## DESCRIPTION OF THE TASK
Your output should be the line that contains "Where should I" and all lines after it in the records, retyped exactly through the last one.

## SUPPLIED MATERIAL
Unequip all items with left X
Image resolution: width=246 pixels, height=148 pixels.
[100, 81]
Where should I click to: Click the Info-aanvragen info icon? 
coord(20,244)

## PROBLEM SOLUTION
Where should I click to: Click the Info-aanvragen info icon? 
coord(20,244)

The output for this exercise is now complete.